# ИЗВЛЕЧЁННЫЙ ТЕКСТ:
====

В английской литературе тема робинзонады становится актуальной в ХIХ веке, к ней обращаются многие писатели, используя весь сюжет целиком или же отдельные его элементы, вызывающие ассоциации с «Робинзоном Крузо». Достаточно трудно сказать, что используют авторы этих произведений: оригинальную версию или же версию Руссо, но практически все они упоминают об огромном влиянии Дефо на их творчество. Причины возникновения интереса к теме робинзонады именно в ХIХ веке могут стать предметом специального исследования. В данной статье читателю предлагается обзор упомянутых выше английских «робинзонад», – это позволит кратко обрисовать некоторые характерные изменения в концепции робинзонады на протяжении целого века.

Так, Ф. Мариат в “Masterman Ready” смещает акценты, обозначенные Руссо, а затем перенятые Вюссом, и придает теме новое звучание. Мариат является ярким представителем Викторианской эпохи, не только носителем, но и защитником основных викторианских ценностей. В его произведении важнейшим становятся религиозность, патриотизм, семья как идеальная, высшая ценность. В свою очередь, Бэллантайн превращает повествование о робинзонаде в чтение для мальчиков. Появление этого произведения считается важным шагом в детской и юношеской литературе, так как именно оно дало новый виток ее развития5.

Так, первое предложение «Кораллового острова» звучит так: “Rowing has always been, and still is, my ruling passion, the joy of my heart, the very sunshine of my existence”6. Тон, заданный автором, резко отличается от того, что предлагал Дефо. Если герой Дефо осознает свое желание путешествовать в поисках приключений и открытий как нечто необычное, не принимаемое общественной моралью, то герои Бэллантайна совершенно не ощущают подобного внутреннего конфликта. Постепенно становится очевидной смена приоритетов, изменения в общественном сознании, морали, ценностях.

«Коралловый остров» напрямую ведет к появлению «Острова сокровищ» Стивенсона и косвенно – к «Питеру Пэну и Венди» Барри. Петеркин Бэллантайна, самый юный персонаж на Коралловом острове, постепенно становится главным героем, привлекая к себе внимание своей непосредственностью. Этот персонаж воспринимает приключения не как что-либо серьезное, опасное, а как игру, забаву, что вплотную приближает его к образу Питера Пэна, созданному Барри в начале ХХ века. Стивенсоновский Джимми, в свою очередь, сочетает в себе все черты главного героя-мальчика: с одной стороны, он достаточно реалистичен, с другой – обладает такими естественными качествами, как надежда – недоверие, страх – радость, доверчивость и детская живость характера. Но в то же время он достаточно авантюрен, чтобы пуститься в плавание и участвовать в погоне за сокровищами наравне с взрослыми. Пэн у Барри также принимает на себя функции взрослых, являясь полновластным хозяином на острове Небывалом7.

Позднее Голдинг превращает идеализированную робинзонаду Бэллантайна и фантастическую Барри в собственную антиутопическую мрачную антиробинзонаду, в которой смех и игра трансформируются в истерию и ужас. И, хотя это произведение по своей сути достаточно явно перекликается с «Путешествиями Гулливера» Свифта, робинзонада Голдинга представляется более трагичной и безнадежной, чем мрачная сатира Свифта.

====

# ЗАПИСАННЫЕ ДАННЫЕ:
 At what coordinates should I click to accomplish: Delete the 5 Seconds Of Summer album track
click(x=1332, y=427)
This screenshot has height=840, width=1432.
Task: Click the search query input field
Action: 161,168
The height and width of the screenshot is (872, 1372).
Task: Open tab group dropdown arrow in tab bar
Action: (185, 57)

====

# ВАША ЗАДАЧА:
Выпишите без изменений фрагмент текста о робинзонаде, который начинается со слов «Позднее Голдинг превращает» и заканчивается словами «мрачная сатира Свифта.». Приведённые строки никак не связаны с текстом о робинзонаде.

# ОТВЕТ К ЗАДАНИЮ:
Позднее Голдинг превращает идеализированную робинзонаду Бэллантайна и фантастическую Барри в собственную антиутопическую мрачную антиробинзонаду, в которой смех и игра трансформируются в истерию и ужас. И, хотя это произведение по своей сути достаточно явно перекликается с «Путешествиями Гулливера» Свифта, робинзонада Голдинга представляется более трагичной и безнадежной, чем мрачная сатира Свифта.